• _PROBLEM SET_:
A: Answer these questions from the forum thread on file names in Chinese:
(i) What encoding does the thread name as the probable fallback if the string is not encoded in UTF-8?
(ii) Who posted the reply "You." at 08:13:18 PM on May 25, 2010?
(iii) On what date did Stu Redman post?
B: Quote the forum thread on file names in Chinese word for word, starting at "I don't feel" and ending at "do the trick.".

I'd therefore suggest that we first %-decode the whole string, and then try to interpret it as a UTF-8 encoded string. If that fails for some reason (e.g. the string is not encoded in UTF-8), fall back to some other (probably ISO-8859-1) encoding.
Title: Re: Wrong files name in Chinese
Post by: Kry on May 25, 2010, 07:56:45 PM
You know what, GonoszTopi just got the task of making this work.
Title: Re: Wrong files name in Chinese
Post by: GonoszTopi on May 25, 2010, 08:03:55 PM
You know what, GonoszTopi just got the task of making this work.

Oh, nooo....

I don't feel like implementing it today, and I'll forget it by tomorrow ;) Anyone volunteering?
Title: Re: Wrong files name in Chinese
Post by: Kry on May 25, 2010, 08:13:18 PM
You.
Title: Re: Wrong files name in Chinese
Post by: GonoszTopi on May 25, 2010, 10:22:44 PM
You.

k, then, this should do the trick.
Title: Re: Wrong files name in Chinese
Post by: Stu Redman on May 29, 2010, 07:48:02 PM
Did someone take away your commit rights?  ;)
Title: Re: Wrong files name in Chinese
Post by: GonoszTopi on May 29, 2010, 11:50:51 PM
Did someone take away your commit rights?  ;)
I hope not...

Screen grounding examples
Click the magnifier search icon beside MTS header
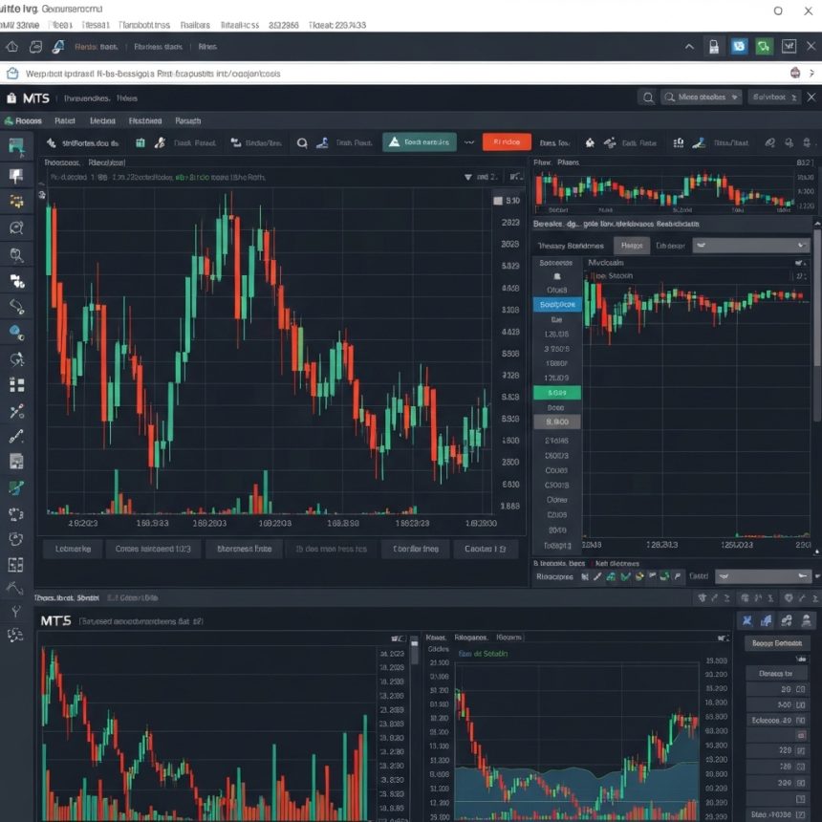 point(648,97)
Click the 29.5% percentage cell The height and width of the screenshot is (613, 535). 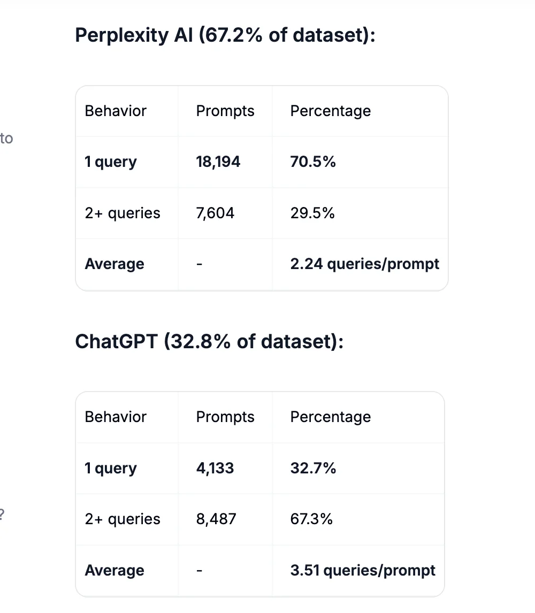(x=312, y=213)
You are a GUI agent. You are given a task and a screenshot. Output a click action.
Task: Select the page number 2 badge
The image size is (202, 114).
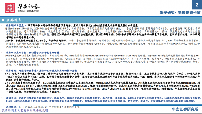pos(197,5)
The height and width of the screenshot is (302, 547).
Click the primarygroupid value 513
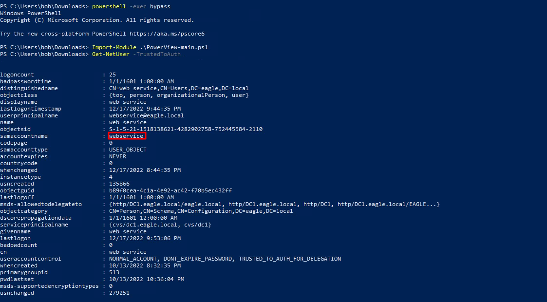pyautogui.click(x=114, y=272)
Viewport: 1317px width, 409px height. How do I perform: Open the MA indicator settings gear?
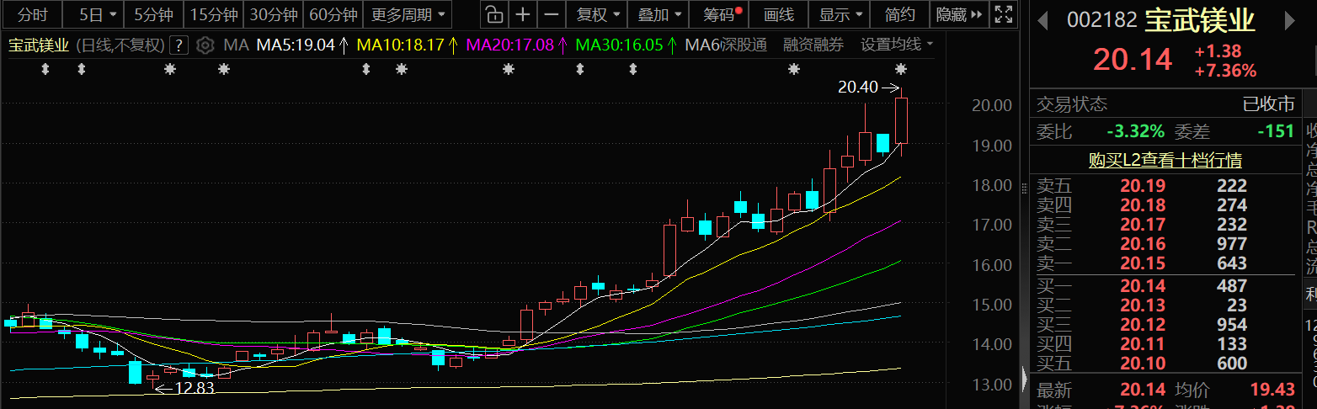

• _SOLUTIONS TO THE TASKS_:
A:
(i) ISO-8859-1
(ii) Kry
(iii) May 29, 2010

B:
I don't feel like implementing it today, and I'll forget it by tomorrow ;) Anyone volunteering?
Title: Re: Wrong files name in Chinese
Post by: Kry on May 25, 2010, 08:13:18 PM
You.
Title: Re: Wrong files name in Chinese
Post by: GonoszTopi on May 25, 2010, 10:22:44 PM
You.

k, then, this should do the trick.